A mandatory system replaces the voluntary code which consumer groups had criticised as a “lottery” due to the very different levels of compensation paid by different banks. TSB and Nationwide reimbursed over 80 per cent of their customers’ losses. Monzo, Danske Bank and AIB each returned less than 20 per cent.
From October 7, banks must compensate victims of APP frauds up to a cap of £85,000. (APP, or Authorised Push Payment, frauds involve a victim making a payment which they believe to be genuine, but which in reality is a scam.)
Banks were horrified at an earlier proposal that the cap should be set at £415,000. They argued that such a high cap would lead customers to be reckless and incentivise fraudsters to collude in fake scams, where both purported victim and scammer were on the same side. The other major change in the new system is that the victim’s bank and the fraudster’s bank must jointly fund the compensation.
But the continued focus on the behaviour of victims’ banks is missing the point. We have previously advocated that the fraudster’s bank (that is, the bank to which the victim sent their money) should bear full responsibility for compensation. When a receiving bank opens an account for a fraudster, it has self-evidently failed its “know your customer” obligations.
Crunching APP data for 2023 collected by the Payment Systems Regulator supports this view. First, there is a striking variation between banks in the proportion of dodgy payments that they receive. Second, there is a clear correlation between certain types of bank and APP fraud.
For example, for every £1m that is paid into accounts at Skrill, an e-Money firm, £18,550 was the proceeds of an APP fraud. That compares with just £408 at TSB, the “worst” performing traditional bank. Crudely put, Skrill handles 45 times as much stolen money as TSB, taking their different sizes into account. It is over 100 times more than HSBC and Lloyds, 200 times more than Barclays and 300 times more than NatWest.
After Skrill, the next worst performers are Zempler Bank (founded in 2005 and known as Cashplus Bank until this year), PayrNet, and PrePay Technologies (both e-Money firms). Revolut, Starling and Monzo do a bit better, but all the challengers receive higher levels of fraud-tainted money than traditional banks.

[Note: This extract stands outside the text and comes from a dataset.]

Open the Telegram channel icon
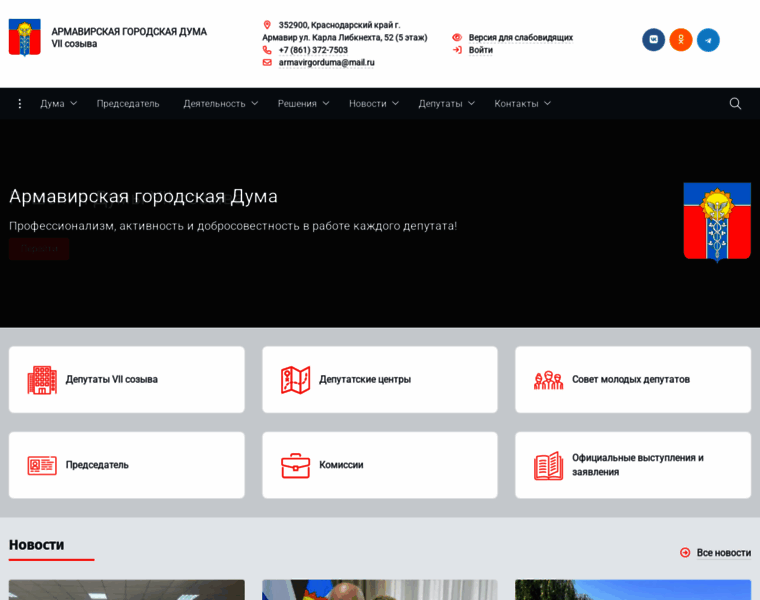Viewport: 760px width, 600px height. pos(708,40)
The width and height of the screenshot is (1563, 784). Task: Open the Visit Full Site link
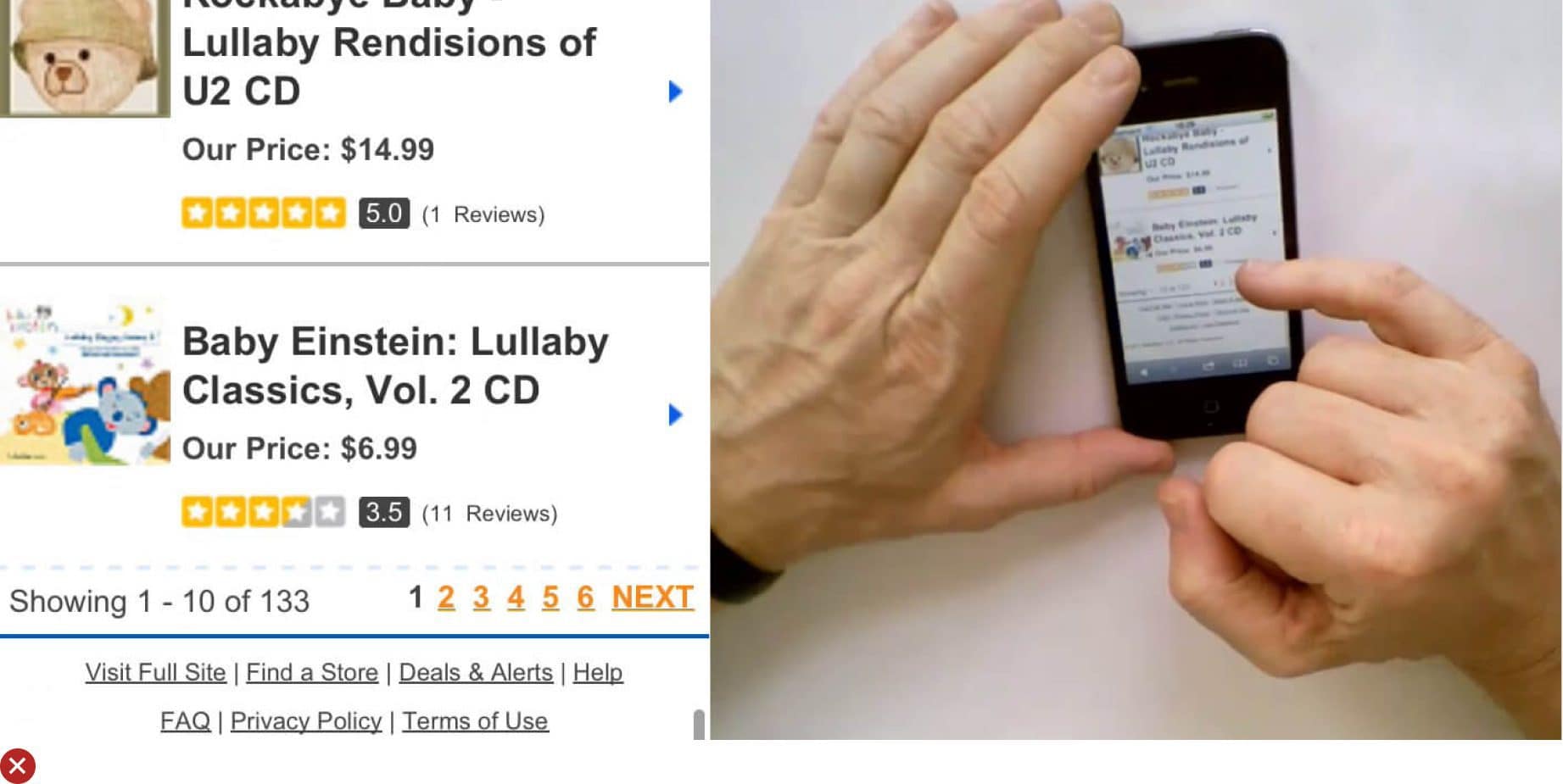(155, 672)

The Financial Conduct Authority knows there is a problem. Following a 2022 review, the regulator said: “Challenger banks are an important part of the UK’s retail banking offering. However, there cannot be a trade-off between quick and easy account opening and robust financial crime controls. Challenger banks should consider the findings of this review and continue enhancing their own financial crime systems to prevent harm.”
In 2024, it stopped DZing Finance, another payment fintech, from taking on any new customers, having found that nearly 1 in 5 payments it received were linked to APP fraud.
The latest PSR data supports our view: until receiving banks are forced to pay 100 per cent compensation to victims, fraudsters will find account opening too “quick and easy” for the common good.